» What is being asked
Change every "GUI agent" in the following lines to "interface agent", leaving everything else as it is.

+++ Exercise materials

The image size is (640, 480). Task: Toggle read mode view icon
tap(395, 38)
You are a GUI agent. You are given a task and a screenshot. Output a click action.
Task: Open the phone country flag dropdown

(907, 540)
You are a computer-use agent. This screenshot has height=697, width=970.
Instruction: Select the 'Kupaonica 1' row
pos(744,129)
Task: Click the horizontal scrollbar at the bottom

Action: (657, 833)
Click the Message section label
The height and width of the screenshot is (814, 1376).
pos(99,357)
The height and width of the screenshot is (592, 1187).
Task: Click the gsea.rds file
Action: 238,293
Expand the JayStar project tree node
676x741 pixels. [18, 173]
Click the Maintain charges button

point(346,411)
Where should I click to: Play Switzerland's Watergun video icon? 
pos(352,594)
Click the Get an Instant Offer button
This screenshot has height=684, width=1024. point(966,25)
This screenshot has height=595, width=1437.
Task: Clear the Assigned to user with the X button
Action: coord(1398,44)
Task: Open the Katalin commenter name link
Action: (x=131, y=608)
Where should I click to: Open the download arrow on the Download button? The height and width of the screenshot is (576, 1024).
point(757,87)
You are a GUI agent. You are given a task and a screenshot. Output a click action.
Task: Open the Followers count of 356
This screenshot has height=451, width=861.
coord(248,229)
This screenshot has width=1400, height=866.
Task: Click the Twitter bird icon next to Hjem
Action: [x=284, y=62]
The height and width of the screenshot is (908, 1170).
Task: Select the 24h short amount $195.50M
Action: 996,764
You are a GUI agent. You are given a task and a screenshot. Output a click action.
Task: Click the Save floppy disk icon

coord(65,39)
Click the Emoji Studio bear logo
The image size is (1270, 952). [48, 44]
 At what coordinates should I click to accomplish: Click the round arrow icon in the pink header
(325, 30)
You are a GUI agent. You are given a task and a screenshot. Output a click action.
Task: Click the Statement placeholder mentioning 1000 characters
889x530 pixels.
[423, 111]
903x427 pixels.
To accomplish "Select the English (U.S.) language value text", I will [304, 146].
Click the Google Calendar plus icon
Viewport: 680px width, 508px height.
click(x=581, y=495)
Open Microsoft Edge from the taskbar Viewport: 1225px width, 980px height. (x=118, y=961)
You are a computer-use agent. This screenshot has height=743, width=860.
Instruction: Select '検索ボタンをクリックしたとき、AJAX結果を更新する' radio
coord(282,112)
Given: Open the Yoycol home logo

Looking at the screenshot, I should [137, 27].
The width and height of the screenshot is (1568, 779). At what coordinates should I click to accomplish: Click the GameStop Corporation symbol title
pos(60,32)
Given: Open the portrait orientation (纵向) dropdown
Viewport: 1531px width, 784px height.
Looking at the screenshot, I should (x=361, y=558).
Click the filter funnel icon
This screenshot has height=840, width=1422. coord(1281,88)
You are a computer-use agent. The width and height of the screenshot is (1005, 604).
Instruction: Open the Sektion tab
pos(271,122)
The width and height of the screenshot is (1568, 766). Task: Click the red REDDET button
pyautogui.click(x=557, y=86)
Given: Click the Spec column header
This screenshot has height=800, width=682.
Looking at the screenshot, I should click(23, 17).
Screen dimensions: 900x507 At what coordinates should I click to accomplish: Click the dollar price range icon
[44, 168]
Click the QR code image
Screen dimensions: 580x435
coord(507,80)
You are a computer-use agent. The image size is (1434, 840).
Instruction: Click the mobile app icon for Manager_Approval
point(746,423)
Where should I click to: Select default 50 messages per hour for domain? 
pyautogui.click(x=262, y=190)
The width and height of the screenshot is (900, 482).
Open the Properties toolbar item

++++++

» Exercise output
The image size is (640, 480). Task: Toggle read mode view icon
tap(395, 38)
You are a interface agent. You are given a task and a screenshot. Output a click action.
Task: Open the phone country flag dropdown

(907, 540)
You are a computer-use agent. This screenshot has height=697, width=970.
Instruction: Select the 'Kupaonica 1' row
pos(744,129)
Task: Click the horizontal scrollbar at the bottom

Action: (657, 833)
Click the Message section label
The height and width of the screenshot is (814, 1376).
pos(99,357)
The height and width of the screenshot is (592, 1187).
Task: Click the gsea.rds file
Action: 238,293
Expand the JayStar project tree node
676x741 pixels. [18, 173]
Click the Maintain charges button

point(346,411)
Where should I click to: Play Switzerland's Watergun video icon? 
pos(352,594)
Click the Get an Instant Offer button
This screenshot has height=684, width=1024. point(966,25)
This screenshot has height=595, width=1437.
Task: Clear the Assigned to user with the X button
Action: coord(1398,44)
Task: Open the Katalin commenter name link
Action: (x=131, y=608)
Where should I click to: Open the download arrow on the Download button? The height and width of the screenshot is (576, 1024).
point(757,87)
You are a interface agent. You are given a task and a screenshot. Output a click action.
Task: Open the Followers count of 356
This screenshot has height=451, width=861.
coord(248,229)
This screenshot has width=1400, height=866.
Task: Click the Twitter bird icon next to Hjem
Action: [x=284, y=62]
The height and width of the screenshot is (908, 1170).
Task: Select the 24h short amount $195.50M
Action: 996,764
You are a interface agent. You are given a task and a screenshot. Output a click action.
Task: Click the Save floppy disk icon

coord(65,39)
Click the Emoji Studio bear logo
The image size is (1270, 952). [48, 44]
 At what coordinates should I click to accomplish: Click the round arrow icon in the pink header
(325, 30)
You are a interface agent. You are given a task and a screenshot. Output a click action.
Task: Click the Statement placeholder mentioning 1000 characters
889x530 pixels.
[423, 111]
903x427 pixels.
To accomplish "Select the English (U.S.) language value text", I will [304, 146].
Click the Google Calendar plus icon
Viewport: 680px width, 508px height.
click(x=581, y=495)
Open Microsoft Edge from the taskbar Viewport: 1225px width, 980px height. (x=118, y=961)
You are a computer-use agent. This screenshot has height=743, width=860.
Instruction: Select '検索ボタンをクリックしたとき、AJAX結果を更新する' radio
coord(282,112)
Given: Open the Yoycol home logo

Looking at the screenshot, I should [137, 27].
The width and height of the screenshot is (1568, 779). At what coordinates should I click to accomplish: Click the GameStop Corporation symbol title
pos(60,32)
Given: Open the portrait orientation (纵向) dropdown
Viewport: 1531px width, 784px height.
Looking at the screenshot, I should (x=361, y=558).
Click the filter funnel icon
This screenshot has height=840, width=1422. coord(1281,88)
You are a computer-use agent. The width and height of the screenshot is (1005, 604).
Instruction: Open the Sektion tab
pos(271,122)
The width and height of the screenshot is (1568, 766). Task: Click the red REDDET button
pyautogui.click(x=557, y=86)
Given: Click the Spec column header
This screenshot has height=800, width=682.
Looking at the screenshot, I should click(23, 17).
Screen dimensions: 900x507 At what coordinates should I click to accomplish: Click the dollar price range icon
[44, 168]
Click the QR code image
Screen dimensions: 580x435
coord(507,80)
You are a computer-use agent. The image size is (1434, 840).
Instruction: Click the mobile app icon for Manager_Approval
point(746,423)
Where should I click to: Select default 50 messages per hour for domain? 
pyautogui.click(x=262, y=190)
The width and height of the screenshot is (900, 482).
Open the Properties toolbar item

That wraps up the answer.